§ **Stated exercise**: Set out the entries below as a numbered list, leaving out any blank lines.

┄┄┄┄┄┄

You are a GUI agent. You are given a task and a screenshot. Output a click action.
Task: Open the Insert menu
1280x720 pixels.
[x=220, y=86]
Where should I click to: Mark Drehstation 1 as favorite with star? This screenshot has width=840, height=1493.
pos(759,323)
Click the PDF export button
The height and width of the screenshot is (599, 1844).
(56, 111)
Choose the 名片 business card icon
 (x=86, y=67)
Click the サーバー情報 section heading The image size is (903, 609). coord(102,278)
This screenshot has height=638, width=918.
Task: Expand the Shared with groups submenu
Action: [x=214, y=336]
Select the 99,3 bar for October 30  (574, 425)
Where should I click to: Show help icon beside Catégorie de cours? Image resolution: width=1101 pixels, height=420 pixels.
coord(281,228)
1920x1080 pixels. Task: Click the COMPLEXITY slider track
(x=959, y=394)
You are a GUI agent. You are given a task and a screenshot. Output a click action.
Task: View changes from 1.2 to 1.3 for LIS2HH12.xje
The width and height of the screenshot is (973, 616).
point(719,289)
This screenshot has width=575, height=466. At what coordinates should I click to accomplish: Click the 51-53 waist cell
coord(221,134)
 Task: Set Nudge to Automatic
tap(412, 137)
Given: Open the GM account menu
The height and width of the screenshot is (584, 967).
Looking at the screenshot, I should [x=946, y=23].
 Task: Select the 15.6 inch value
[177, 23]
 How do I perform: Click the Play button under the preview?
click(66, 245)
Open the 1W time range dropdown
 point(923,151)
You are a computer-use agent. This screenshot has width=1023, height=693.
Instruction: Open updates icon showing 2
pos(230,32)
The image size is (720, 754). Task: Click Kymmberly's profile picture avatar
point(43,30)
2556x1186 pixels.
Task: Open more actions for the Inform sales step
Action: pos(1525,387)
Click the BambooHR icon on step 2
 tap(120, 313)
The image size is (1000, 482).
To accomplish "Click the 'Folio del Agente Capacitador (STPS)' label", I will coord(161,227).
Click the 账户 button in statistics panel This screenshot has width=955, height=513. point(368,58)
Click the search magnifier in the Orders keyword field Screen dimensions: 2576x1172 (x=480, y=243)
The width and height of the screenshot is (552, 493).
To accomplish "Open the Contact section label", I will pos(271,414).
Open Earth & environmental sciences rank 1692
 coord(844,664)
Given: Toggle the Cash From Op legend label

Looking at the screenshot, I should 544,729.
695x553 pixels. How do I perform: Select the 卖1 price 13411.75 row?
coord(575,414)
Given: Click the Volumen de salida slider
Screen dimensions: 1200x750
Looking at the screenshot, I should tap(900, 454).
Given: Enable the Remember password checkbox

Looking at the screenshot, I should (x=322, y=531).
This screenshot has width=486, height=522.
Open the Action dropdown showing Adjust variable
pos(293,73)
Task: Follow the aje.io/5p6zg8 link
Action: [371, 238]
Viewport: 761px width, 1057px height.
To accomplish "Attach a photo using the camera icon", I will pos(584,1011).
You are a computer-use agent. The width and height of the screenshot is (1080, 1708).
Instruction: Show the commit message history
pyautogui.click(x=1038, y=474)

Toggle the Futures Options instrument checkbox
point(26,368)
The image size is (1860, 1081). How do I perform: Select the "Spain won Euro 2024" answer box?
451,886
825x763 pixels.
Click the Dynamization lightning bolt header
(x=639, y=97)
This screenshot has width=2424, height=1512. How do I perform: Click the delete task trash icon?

┄┄┄┄┄┄

§ **Result below**:
1. You are a GUI agent. You are given a task and a screenshot. Output a click action.
2. Task: Open the Insert menu
3. 1280x720 pixels.
4. [x=220, y=86]
5. Where should I click to: Mark Drehstation 1 as favorite with star? This screenshot has width=840, height=1493.
6. pos(759,323)
7. Click the PDF export button
8. The height and width of the screenshot is (599, 1844).
9. (56, 111)
10. Choose the 名片 business card icon
11.  (x=86, y=67)
12. Click the サーバー情報 section heading The image size is (903, 609). coord(102,278)
13. This screenshot has height=638, width=918.
14. Task: Expand the Shared with groups submenu
15. Action: [x=214, y=336]
16. Select the 99,3 bar for October 30  (574, 425)
17. Where should I click to: Show help icon beside Catégorie de cours? Image resolution: width=1101 pixels, height=420 pixels.
18. coord(281,228)
19. 1920x1080 pixels. Task: Click the COMPLEXITY slider track
20. (x=959, y=394)
21. You are a GUI agent. You are given a task and a screenshot. Output a click action.
22. Task: View changes from 1.2 to 1.3 for LIS2HH12.xje
23. The width and height of the screenshot is (973, 616).
24. point(719,289)
25. This screenshot has width=575, height=466. At what coordinates should I click to accomplish: Click the 51-53 waist cell
26. coord(221,134)
27.  Task: Set Nudge to Automatic
28. tap(412, 137)
29. Given: Open the GM account menu
30. The height and width of the screenshot is (584, 967).
31. Looking at the screenshot, I should [x=946, y=23].
32.  Task: Select the 15.6 inch value
33. [177, 23]
34.  How do I perform: Click the Play button under the preview?
35. click(66, 245)
36. Open the 1W time range dropdown
37.  point(923,151)
38. You are a computer-use agent. This screenshot has width=1023, height=693.
39. Instruction: Open updates icon showing 2
40. pos(230,32)
41. The image size is (720, 754). Task: Click Kymmberly's profile picture avatar
42. point(43,30)
43. 2556x1186 pixels.
44. Task: Open more actions for the Inform sales step
45. Action: pos(1525,387)
46. Click the BambooHR icon on step 2
47.  tap(120, 313)
48. The image size is (1000, 482).
49. To accomplish "Click the 'Folio del Agente Capacitador (STPS)' label", I will coord(161,227).
50. Click the 账户 button in statistics panel This screenshot has width=955, height=513. point(368,58)
51. Click the search magnifier in the Orders keyword field Screen dimensions: 2576x1172 (x=480, y=243)
52. The width and height of the screenshot is (552, 493).
53. To accomplish "Open the Contact section label", I will pos(271,414).
54. Open Earth & environmental sciences rank 1692
55.  coord(844,664)
56. Given: Toggle the Cash From Op legend label
57. Looking at the screenshot, I should 544,729.
58. 695x553 pixels. How do I perform: Select the 卖1 price 13411.75 row?
59. coord(575,414)
60. Given: Click the Volumen de salida slider
61. Screen dimensions: 1200x750
62. Looking at the screenshot, I should tap(900, 454).
63. Given: Enable the Remember password checkbox
64. Looking at the screenshot, I should (x=322, y=531).
65. This screenshot has width=486, height=522.
66. Open the Action dropdown showing Adjust variable
67. pos(293,73)
68. Task: Follow the aje.io/5p6zg8 link
69. Action: [371, 238]
70. Viewport: 761px width, 1057px height.
71. To accomplish "Attach a photo using the camera icon", I will pos(584,1011).
72. You are a computer-use agent. The width and height of the screenshot is (1080, 1708).
73. Instruction: Show the commit message history
74. pyautogui.click(x=1038, y=474)
75. Toggle the Futures Options instrument checkbox
76. point(26,368)
77. The image size is (1860, 1081). How do I perform: Select the "Spain won Euro 2024" answer box?
78. 451,886
79. 825x763 pixels.
80. Click the Dynamization lightning bolt header
81. (x=639, y=97)
82. This screenshot has width=2424, height=1512. How do I perform: Click the delete task trash icon?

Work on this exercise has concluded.